____ ESTRATTO DELLA PAGINA

Via del Pratello è nella quasi totalità coperta dai tipici portici bolognesi.

Su piazza San Francesco si erge la Basilica di San Francesco con il suo convento di Frati minori, costruita nel 1251, esempio di gotico italiano. Nel retro, che dà su piazza Malpighi, è visibile un cimitero interno con i resti dei monumenti funerari dei glossatori Accursio e del figlio Francesco d'Accursio, del giurista Odofredo e di Rolandino dei Romanzi.

In piazzetta San Rocco ha sede l'ex Chiesa di San Rocco, sopra la quale è presente l'Oratorio San Rocco, di cui si hanno testimonianze a partire da fine Cinquecento[5], che era un tempo sede della Compagnia laica di Santa Maria della Pietà e San Rocco. All'interno troviamo affreschi di Ludovico Carracci, Domenico Santi, Girolamo Curti, Pietro Scandellari, Francesco Gessi e degli Artisti della Scuola degli Incamminati di Ludovico Carracci.

________

RICHIESTA A >> Restituisci tutte le righe dell'elenco qui sotto in cui compare la parola "pixels".

____ ELENCO DATI

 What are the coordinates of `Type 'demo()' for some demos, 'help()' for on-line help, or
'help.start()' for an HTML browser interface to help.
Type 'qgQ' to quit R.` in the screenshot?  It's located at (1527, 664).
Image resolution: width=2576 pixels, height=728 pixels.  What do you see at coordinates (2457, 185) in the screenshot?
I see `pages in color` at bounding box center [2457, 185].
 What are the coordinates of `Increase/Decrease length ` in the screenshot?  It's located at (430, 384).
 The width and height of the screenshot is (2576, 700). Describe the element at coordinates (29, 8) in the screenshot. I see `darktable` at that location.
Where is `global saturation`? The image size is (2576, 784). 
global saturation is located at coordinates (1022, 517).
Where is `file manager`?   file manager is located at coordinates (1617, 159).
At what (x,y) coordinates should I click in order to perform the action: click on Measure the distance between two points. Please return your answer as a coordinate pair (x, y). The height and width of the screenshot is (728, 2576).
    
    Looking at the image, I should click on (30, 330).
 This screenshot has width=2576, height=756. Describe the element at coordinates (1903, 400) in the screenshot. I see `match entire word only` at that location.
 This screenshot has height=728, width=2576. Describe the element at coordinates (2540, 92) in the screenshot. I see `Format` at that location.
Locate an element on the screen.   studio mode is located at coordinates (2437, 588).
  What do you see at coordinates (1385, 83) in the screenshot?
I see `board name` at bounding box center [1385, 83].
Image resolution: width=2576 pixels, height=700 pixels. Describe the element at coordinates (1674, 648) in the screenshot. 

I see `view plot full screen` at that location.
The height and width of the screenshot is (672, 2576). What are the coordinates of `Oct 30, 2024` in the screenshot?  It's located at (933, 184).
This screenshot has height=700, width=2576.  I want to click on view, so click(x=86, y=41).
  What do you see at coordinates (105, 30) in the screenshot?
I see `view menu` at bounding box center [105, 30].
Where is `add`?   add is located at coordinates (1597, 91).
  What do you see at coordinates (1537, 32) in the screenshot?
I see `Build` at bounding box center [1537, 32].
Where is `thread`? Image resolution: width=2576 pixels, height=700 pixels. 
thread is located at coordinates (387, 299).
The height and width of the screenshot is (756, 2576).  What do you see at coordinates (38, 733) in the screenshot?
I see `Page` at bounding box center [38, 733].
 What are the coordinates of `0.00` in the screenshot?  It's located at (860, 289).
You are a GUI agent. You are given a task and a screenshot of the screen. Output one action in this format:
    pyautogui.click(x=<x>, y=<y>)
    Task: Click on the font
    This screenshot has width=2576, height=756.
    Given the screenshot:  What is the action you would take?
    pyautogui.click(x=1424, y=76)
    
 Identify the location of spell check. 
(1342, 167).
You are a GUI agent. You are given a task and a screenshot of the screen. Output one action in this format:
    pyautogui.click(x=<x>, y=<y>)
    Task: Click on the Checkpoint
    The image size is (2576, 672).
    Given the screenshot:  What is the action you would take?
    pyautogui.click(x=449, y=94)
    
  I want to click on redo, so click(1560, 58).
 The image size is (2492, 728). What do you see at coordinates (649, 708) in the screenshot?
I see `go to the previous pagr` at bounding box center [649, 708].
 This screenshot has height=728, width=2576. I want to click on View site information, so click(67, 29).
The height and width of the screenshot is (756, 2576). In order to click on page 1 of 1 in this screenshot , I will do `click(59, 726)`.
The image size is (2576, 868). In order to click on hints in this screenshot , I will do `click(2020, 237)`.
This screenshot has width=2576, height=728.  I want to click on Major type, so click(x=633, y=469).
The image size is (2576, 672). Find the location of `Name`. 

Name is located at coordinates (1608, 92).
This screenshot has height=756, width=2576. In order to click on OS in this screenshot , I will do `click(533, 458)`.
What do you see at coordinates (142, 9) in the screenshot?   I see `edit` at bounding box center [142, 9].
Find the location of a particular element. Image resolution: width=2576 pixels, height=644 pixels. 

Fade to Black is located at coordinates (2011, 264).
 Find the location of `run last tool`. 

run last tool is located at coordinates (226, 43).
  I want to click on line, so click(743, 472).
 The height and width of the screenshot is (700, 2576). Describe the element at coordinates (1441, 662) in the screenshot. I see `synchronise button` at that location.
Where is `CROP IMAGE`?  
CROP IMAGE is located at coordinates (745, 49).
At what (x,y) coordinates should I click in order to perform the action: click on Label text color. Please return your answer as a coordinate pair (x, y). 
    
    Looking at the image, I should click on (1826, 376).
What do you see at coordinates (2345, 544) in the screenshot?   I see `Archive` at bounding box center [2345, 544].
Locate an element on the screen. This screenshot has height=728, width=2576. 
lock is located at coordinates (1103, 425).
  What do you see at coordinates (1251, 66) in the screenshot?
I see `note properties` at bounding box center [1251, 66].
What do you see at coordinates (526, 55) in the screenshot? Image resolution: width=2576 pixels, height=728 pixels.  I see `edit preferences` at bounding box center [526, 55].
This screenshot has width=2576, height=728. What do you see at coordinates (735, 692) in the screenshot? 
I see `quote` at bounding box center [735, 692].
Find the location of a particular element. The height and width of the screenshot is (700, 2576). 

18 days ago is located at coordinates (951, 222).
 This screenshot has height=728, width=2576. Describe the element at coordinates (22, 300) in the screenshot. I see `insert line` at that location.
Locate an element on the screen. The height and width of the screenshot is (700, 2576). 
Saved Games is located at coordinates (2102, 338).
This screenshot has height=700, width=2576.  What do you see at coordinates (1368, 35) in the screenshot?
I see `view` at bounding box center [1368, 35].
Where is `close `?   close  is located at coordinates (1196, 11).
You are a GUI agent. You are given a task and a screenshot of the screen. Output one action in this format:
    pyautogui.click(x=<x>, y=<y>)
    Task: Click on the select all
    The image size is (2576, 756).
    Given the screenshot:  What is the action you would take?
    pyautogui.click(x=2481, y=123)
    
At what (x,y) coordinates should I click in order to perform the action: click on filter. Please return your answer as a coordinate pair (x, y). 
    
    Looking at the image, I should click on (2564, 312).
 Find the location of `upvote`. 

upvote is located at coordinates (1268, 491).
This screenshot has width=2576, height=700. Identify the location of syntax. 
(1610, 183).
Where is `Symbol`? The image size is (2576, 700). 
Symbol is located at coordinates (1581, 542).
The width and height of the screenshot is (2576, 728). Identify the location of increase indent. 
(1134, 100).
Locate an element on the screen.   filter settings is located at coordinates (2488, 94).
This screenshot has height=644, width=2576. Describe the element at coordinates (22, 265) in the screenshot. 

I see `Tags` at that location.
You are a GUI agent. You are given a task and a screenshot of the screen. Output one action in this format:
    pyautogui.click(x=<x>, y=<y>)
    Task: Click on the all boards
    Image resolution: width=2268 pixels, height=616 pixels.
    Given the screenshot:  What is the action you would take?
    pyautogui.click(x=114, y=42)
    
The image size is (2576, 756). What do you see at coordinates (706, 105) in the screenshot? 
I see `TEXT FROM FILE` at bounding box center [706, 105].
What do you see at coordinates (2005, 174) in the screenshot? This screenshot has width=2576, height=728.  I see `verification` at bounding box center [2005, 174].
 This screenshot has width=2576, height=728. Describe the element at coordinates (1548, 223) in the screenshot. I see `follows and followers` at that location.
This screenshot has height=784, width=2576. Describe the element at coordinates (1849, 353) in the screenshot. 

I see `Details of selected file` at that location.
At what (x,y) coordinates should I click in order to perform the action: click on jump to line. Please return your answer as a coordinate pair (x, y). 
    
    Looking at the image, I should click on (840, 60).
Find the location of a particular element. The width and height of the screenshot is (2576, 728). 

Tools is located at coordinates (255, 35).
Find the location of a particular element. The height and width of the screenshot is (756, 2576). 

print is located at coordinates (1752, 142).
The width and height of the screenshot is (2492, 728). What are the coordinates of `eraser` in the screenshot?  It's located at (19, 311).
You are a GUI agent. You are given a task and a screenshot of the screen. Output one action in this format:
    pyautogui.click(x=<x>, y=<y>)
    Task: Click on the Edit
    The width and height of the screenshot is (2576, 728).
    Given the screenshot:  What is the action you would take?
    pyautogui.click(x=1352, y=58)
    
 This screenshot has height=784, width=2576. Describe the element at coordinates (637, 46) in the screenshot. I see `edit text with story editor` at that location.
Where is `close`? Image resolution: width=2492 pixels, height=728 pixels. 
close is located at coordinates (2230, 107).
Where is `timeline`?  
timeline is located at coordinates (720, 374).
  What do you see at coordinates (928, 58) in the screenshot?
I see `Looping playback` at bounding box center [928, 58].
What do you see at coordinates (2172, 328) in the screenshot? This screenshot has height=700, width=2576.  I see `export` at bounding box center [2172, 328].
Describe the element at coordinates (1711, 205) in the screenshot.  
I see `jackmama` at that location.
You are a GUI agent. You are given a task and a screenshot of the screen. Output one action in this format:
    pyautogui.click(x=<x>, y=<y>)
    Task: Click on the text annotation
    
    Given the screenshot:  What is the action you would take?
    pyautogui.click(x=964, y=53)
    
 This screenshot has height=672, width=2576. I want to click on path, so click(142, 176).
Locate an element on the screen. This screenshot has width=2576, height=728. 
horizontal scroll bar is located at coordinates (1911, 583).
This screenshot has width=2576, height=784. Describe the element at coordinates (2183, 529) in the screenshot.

________

RICHIESTA B >> Prosegui il brano sulle strade e le piazze bolognesi intorno a via del Pratello a partire dall'ultima frase riportata.

RISULTATO A >>
Image resolution: width=2576 pixels, height=728 pixels.  What do you see at coordinates (2457, 185) in the screenshot?
Image resolution: width=2576 pixels, height=700 pixels. Describe the element at coordinates (1674, 648) in the screenshot. 
Where is `thread`? Image resolution: width=2576 pixels, height=700 pixels. 
Find the location of a particular element. Image resolution: width=2576 pixels, height=644 pixels. 
What do you see at coordinates (526, 55) in the screenshot? Image resolution: width=2576 pixels, height=728 pixels.  I see `edit preferences` at bounding box center [526, 55].
    Image resolution: width=2268 pixels, height=616 pixels.
Where is `close`? Image resolution: width=2492 pixels, height=728 pixels. 

RISULTATO B >>
In via Calari si trova la Chiesa di Santa Maria e San Valentino della Grada, che sorge dove all'inizio del Seicento la Congregazione di Sant'Antonio da Padova costruì un oratorio[6]. All'interno sono conservate le reliquie di San Valentino. Nel retro della chiesa è ancora visibile una parte scoperchiata del Canale del Reno con relativa grada.

All'incrocio fra via della Grada, via San Felice e via Riva di Reno è collocato il "monumento alla lavandaia" (detto anche "La lavandaia nuda"), opera di Saura Sermenghi, è stato posato il 23 gennaio 2001 per volere dell'Associazione Donne d'Arte[7].

Dall'esterno delle mura è possibile notare i resti della porta del Pratello.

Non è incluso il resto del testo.